_TASK DESCRIPTION_
In the entries below, find the line with "Click the settings panel scrollbar" and transcribe it and every line after it exactly, through the last line, without pictures.

*** AVAILABLE DATA Section Begins ***

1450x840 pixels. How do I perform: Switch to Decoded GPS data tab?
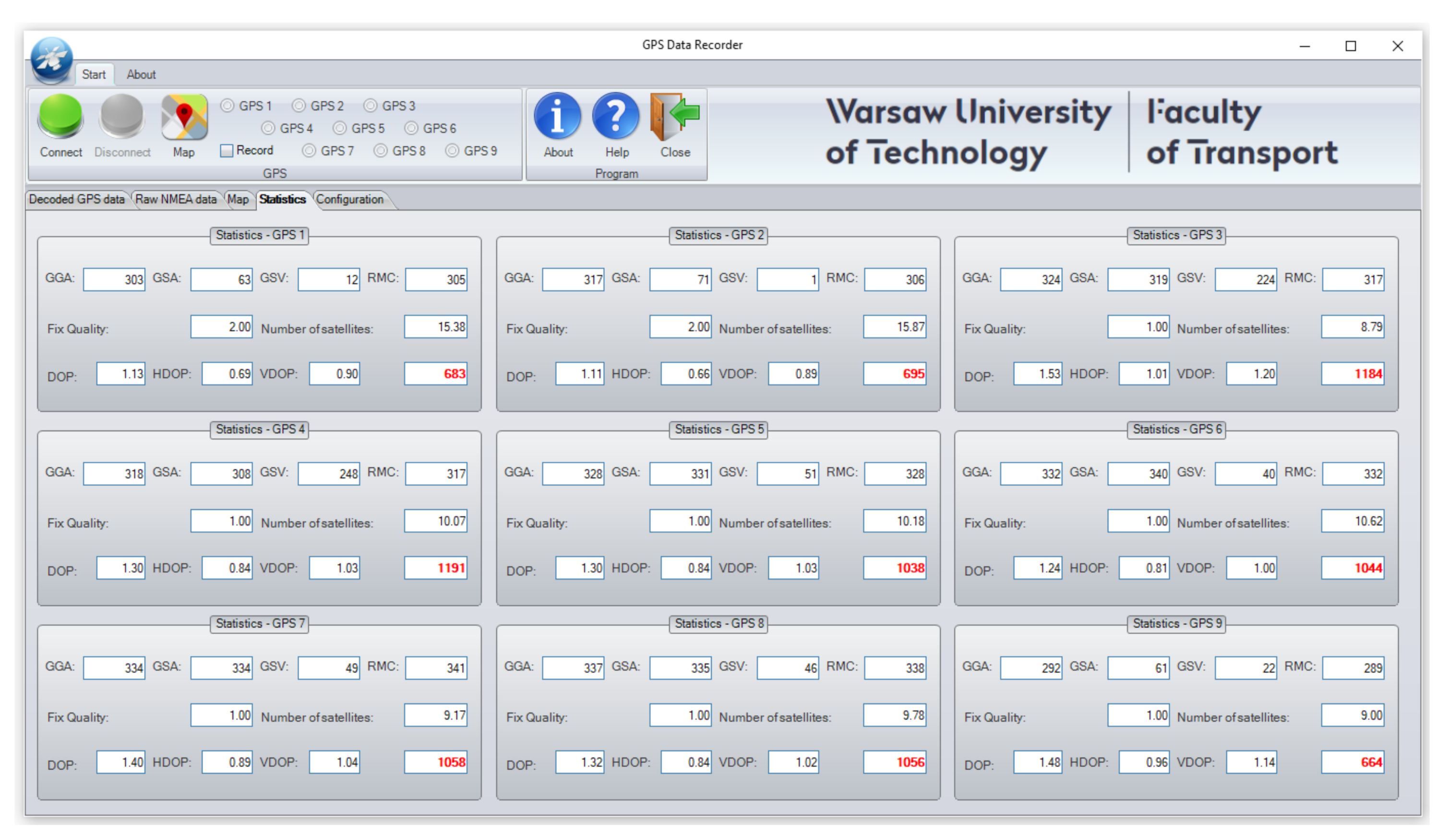76,200
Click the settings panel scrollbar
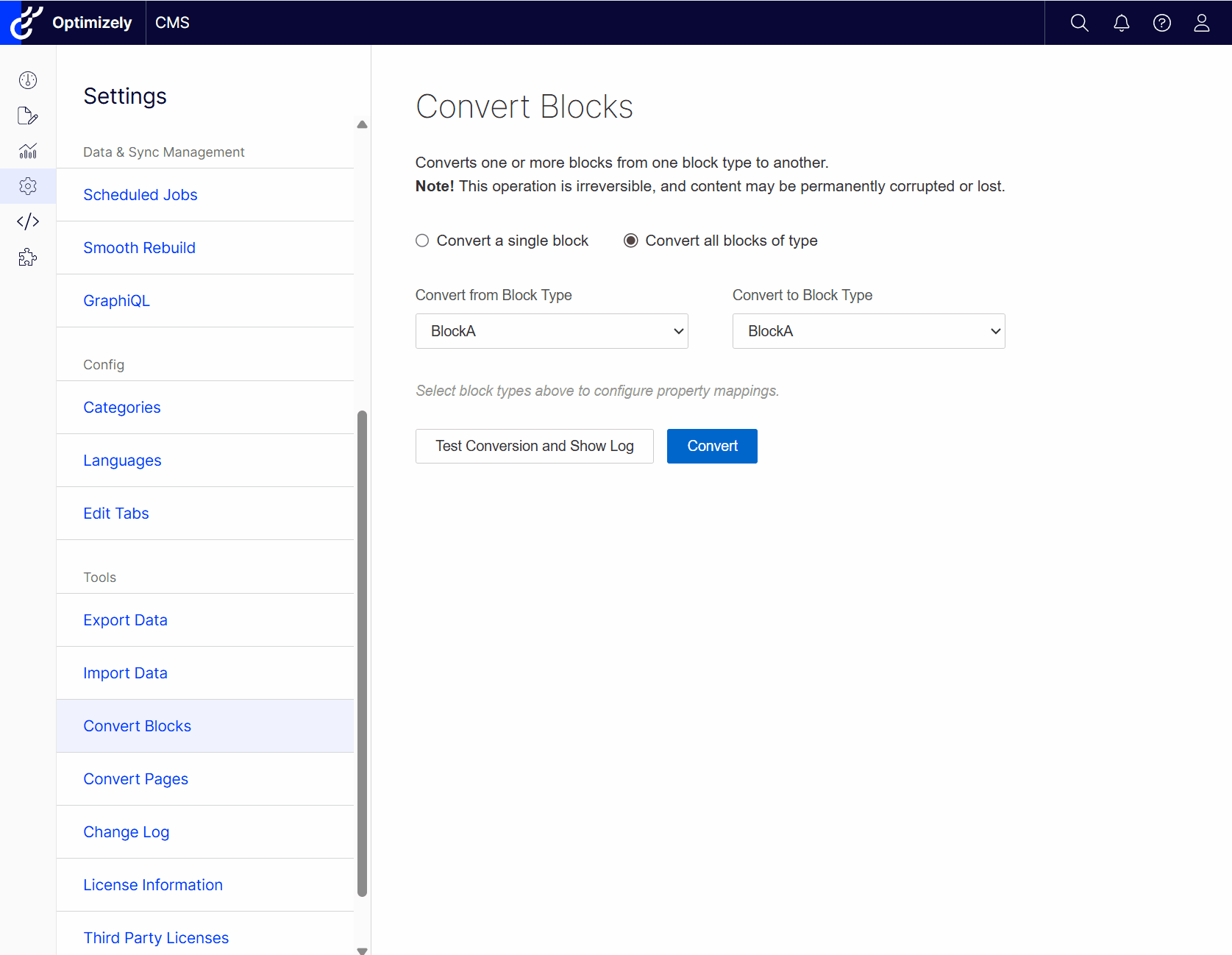This screenshot has width=1232, height=955. pyautogui.click(x=362, y=655)
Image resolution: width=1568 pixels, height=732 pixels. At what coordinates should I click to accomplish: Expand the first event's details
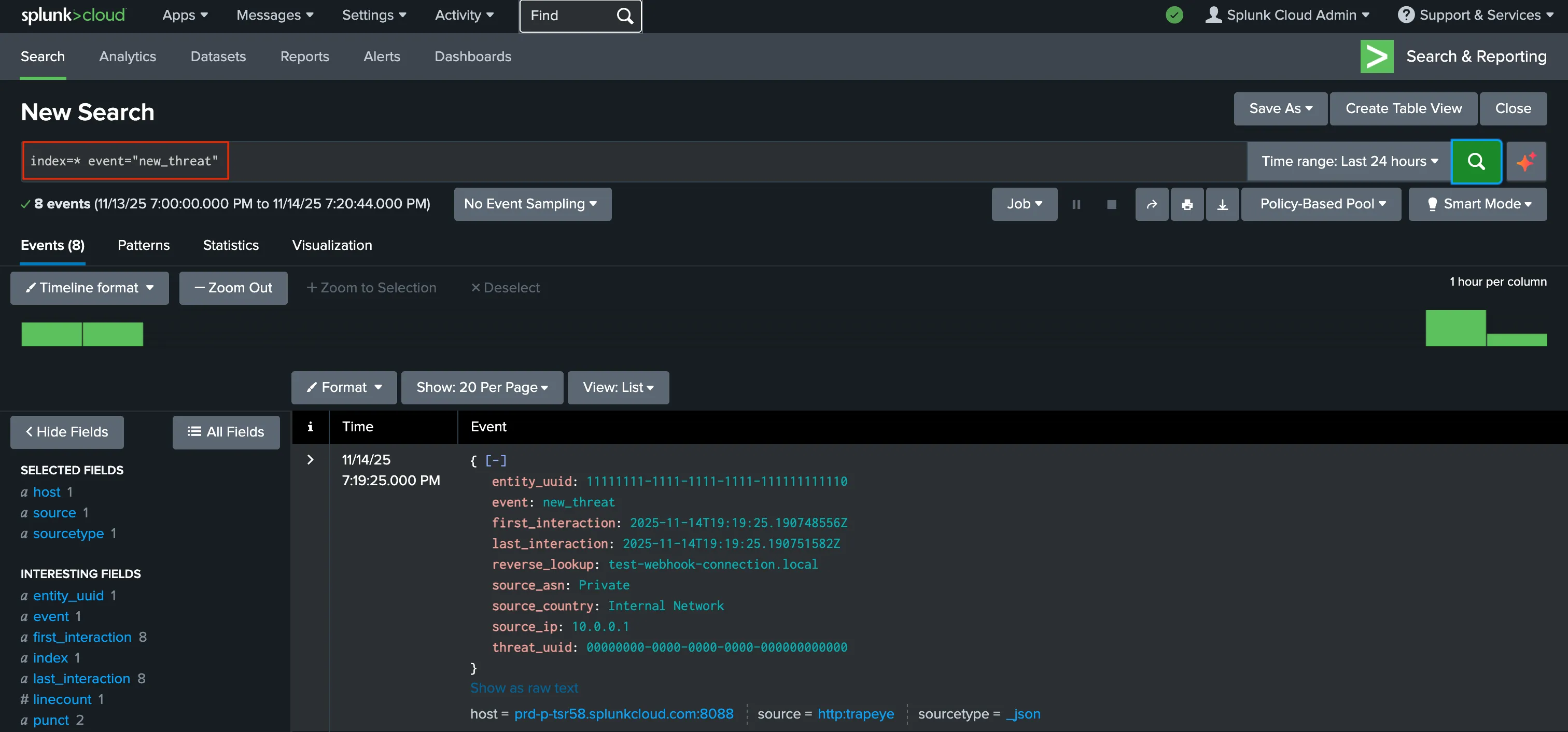(x=311, y=459)
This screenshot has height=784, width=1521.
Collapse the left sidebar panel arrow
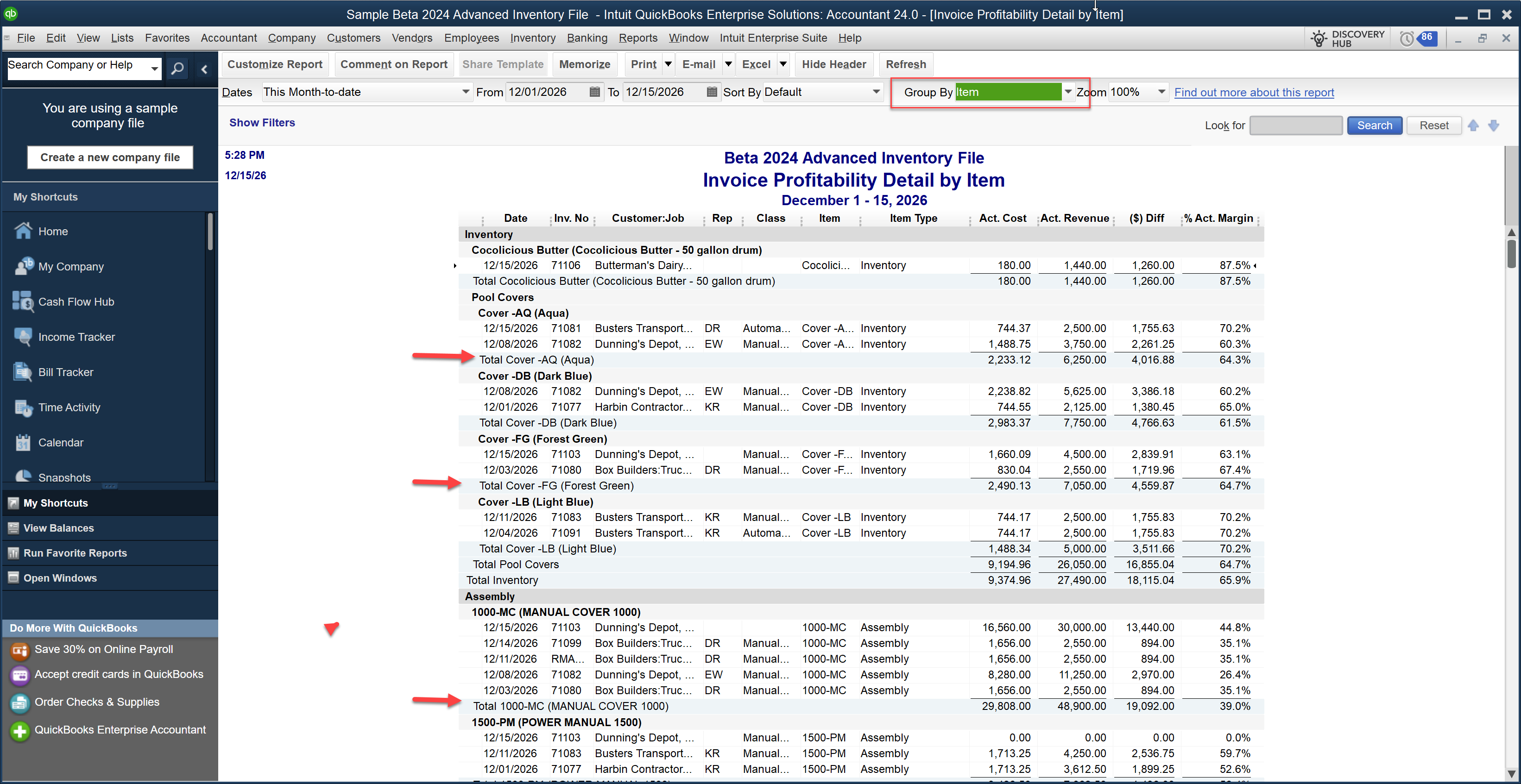pyautogui.click(x=204, y=69)
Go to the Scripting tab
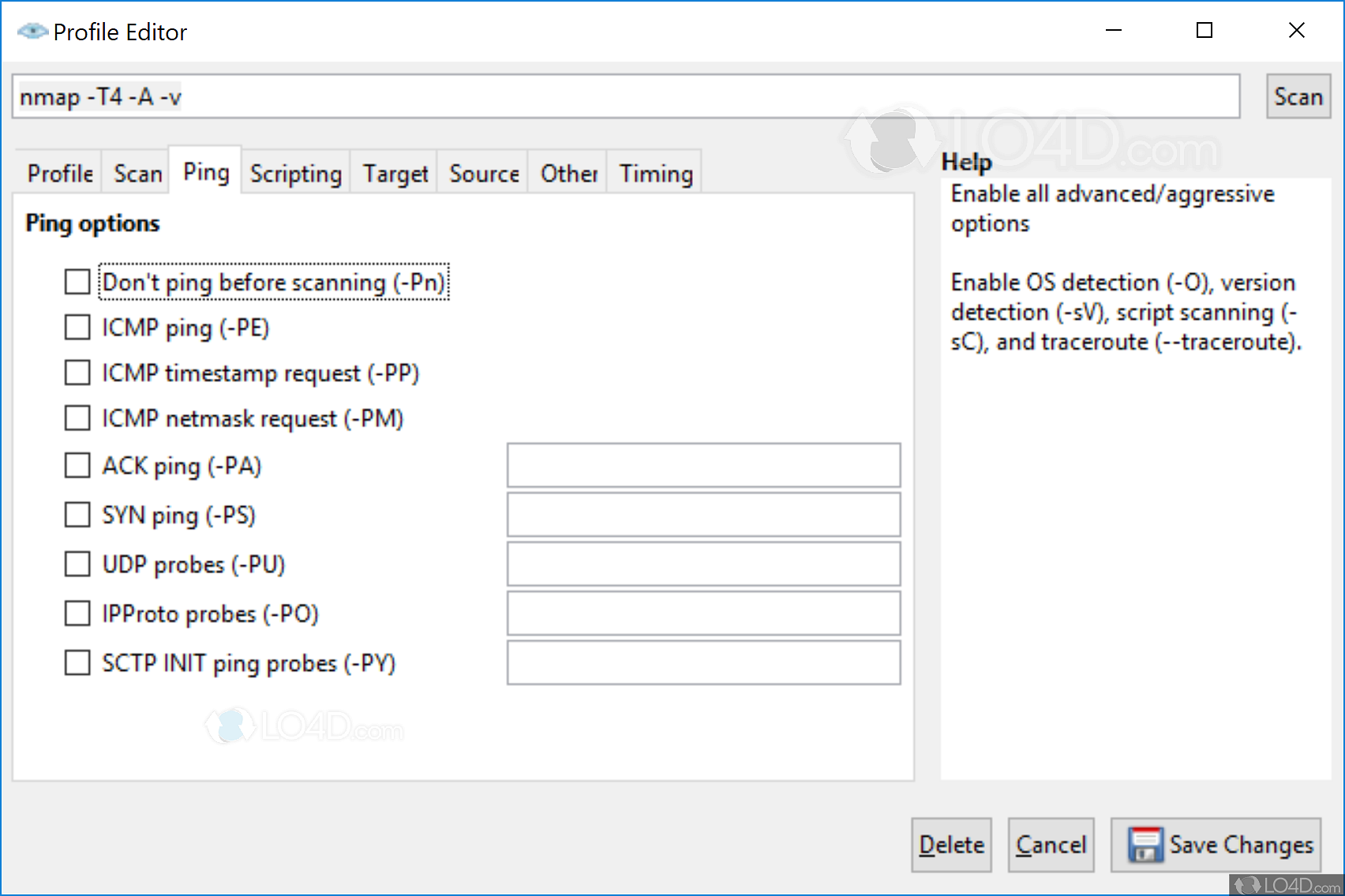Image resolution: width=1345 pixels, height=896 pixels. pos(295,173)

*** AVAILABLE DATA Section Ends ***

_ANSWER BOX_
Click the settings panel scrollbar
This screenshot has width=1232, height=955. pyautogui.click(x=362, y=655)
Image resolution: width=1568 pixels, height=732 pixels. At what coordinates should I click to accomplish: Expand the first event's details
(x=311, y=459)
This screenshot has height=784, width=1521.
Collapse the left sidebar panel arrow
pyautogui.click(x=204, y=69)
Go to the Scripting tab
Image resolution: width=1345 pixels, height=896 pixels. pos(295,173)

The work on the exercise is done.